Predator and CL could not provide any possible suspects.
Using Code Search for the file, "ShapeResult.cpp" assigning to the concern owner.

Suspecting Commit#
https://chromium.googlesource.com/chromium/src/+/58b4aa6edd31e6553e7d5588bc528fda1558e071

@kojii -- Could you please look into the issue, kindly re-assign if this is not related to your changes.
Thank You.

drott@, this looks like about PrimaryFont() being nullptr.

Is it our usual to return if |!PrimaryFont()|? Adding such a check is doable for me, but wanted to check to see if you have any insights.

I cannot reproduce this issue locally:

$ [...]/clusterfuzz-tools/releases/clusterfuzz reproduce 5457193293053952  

Original crash type: Null-dereference
Original crash state:
  __tsan::CallUserSignalHandler
  rtl_sigaction
  blink::SimpleFontData::IsTextOrientationFallbackOf

The stacktrace doesn't match the original stacktrace.
Try again (3 times). Press Ctrl+C to stop trying to reproduce.

UnreproducibleError: The crash cannot be reproduced after trying 3 times.
Here are things you can try:
- Run outside XVFB (e.g. you will be able to see the launched program on screen.) with `--disable-xvfb`, which is especially useful for Chrome.
- Run with the downloaded build by adding `--build download`.
- Run `build/install-build-deps.sh` to ensure all dependencies are installed.
- Run with more number of trials by adding `-i 10`, which is especially good for gesture-related testcases.
- Use gdb to debug by adding `--enable-debug`.

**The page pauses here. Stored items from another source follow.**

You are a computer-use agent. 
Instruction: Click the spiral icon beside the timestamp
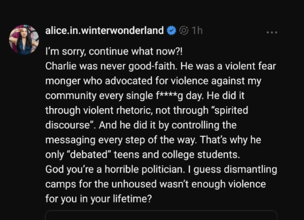[184, 31]
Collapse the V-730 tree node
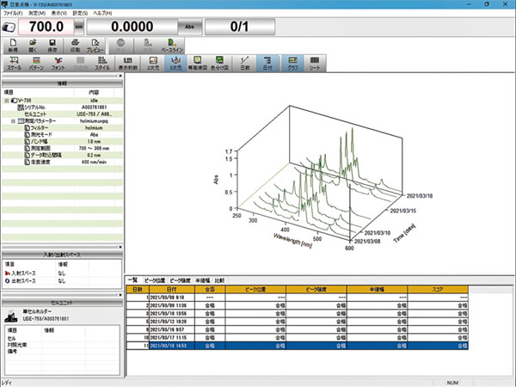The width and height of the screenshot is (516, 387). 7,101
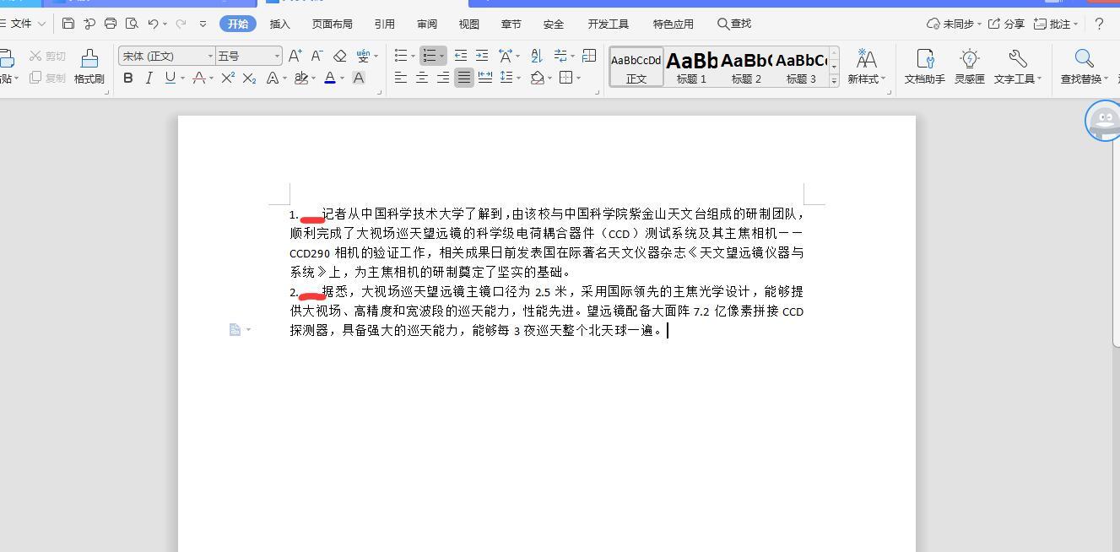Image resolution: width=1120 pixels, height=552 pixels.
Task: Open Find and Replace (查找替换) tool
Action: click(x=1084, y=66)
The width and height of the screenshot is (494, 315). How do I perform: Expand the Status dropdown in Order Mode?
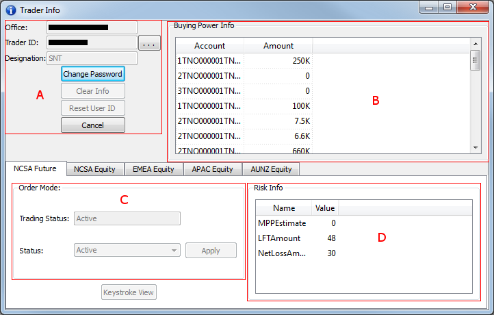point(175,251)
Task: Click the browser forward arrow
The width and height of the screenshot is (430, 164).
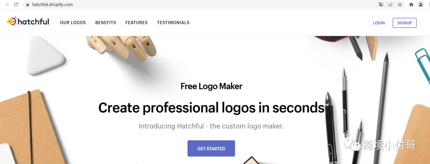Action: coord(7,4)
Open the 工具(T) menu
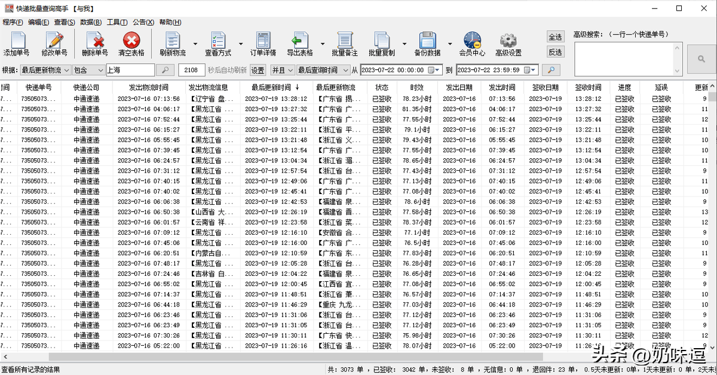Image resolution: width=717 pixels, height=375 pixels. [117, 22]
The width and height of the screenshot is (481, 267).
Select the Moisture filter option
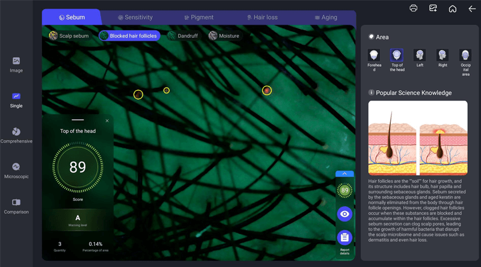click(224, 36)
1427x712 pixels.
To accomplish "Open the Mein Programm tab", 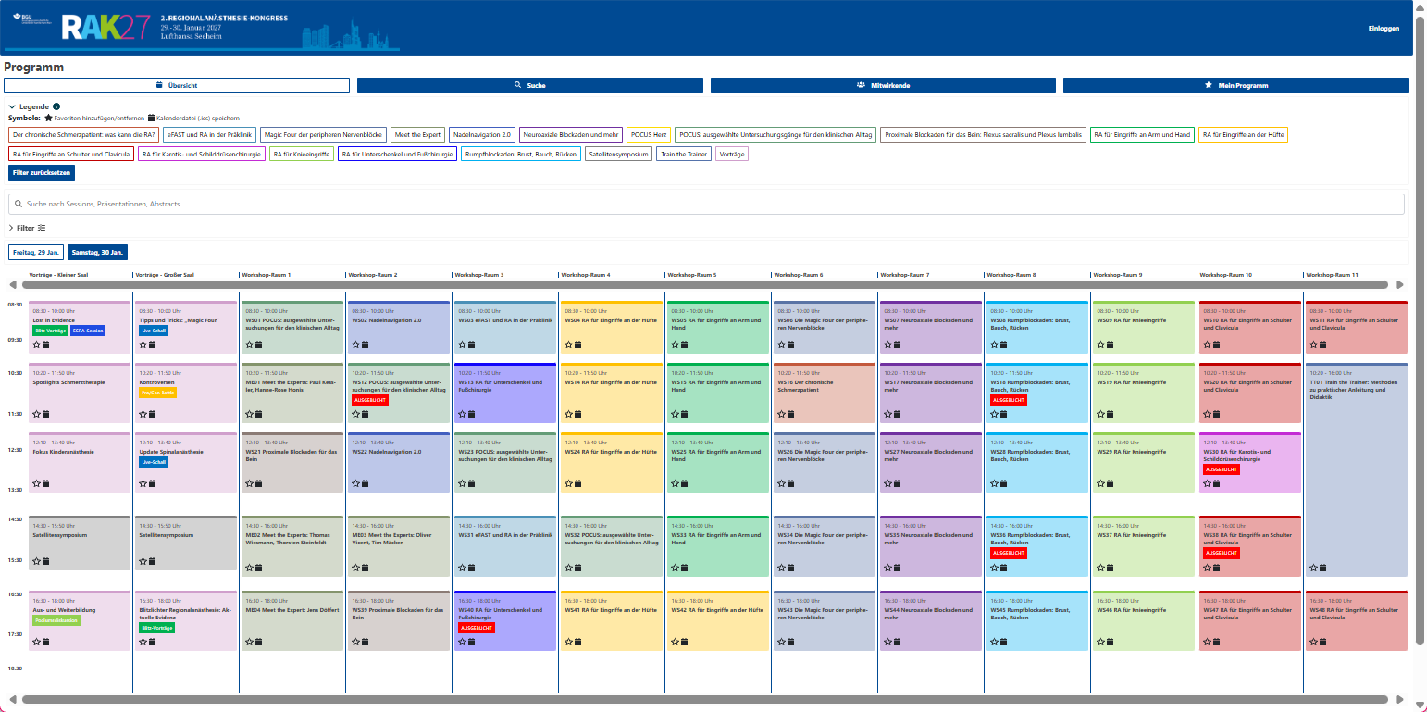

ClusterFuzz testcase 5457193293053952 is still reproducing on tip-of-tree build (trunk).

If this testcase was not reproducible locally or unworkable, ignore this notification and we will file another bug soon with hopefully a better and workable testcase.

Otherwise, if this is not intended to be fixed (e.g. this is an intentional crash), please add ClusterFuzz-Ignore label to prevent future bug filing with similar crash stacktrace.

Removing the 'Reproducible' tag, compare #3.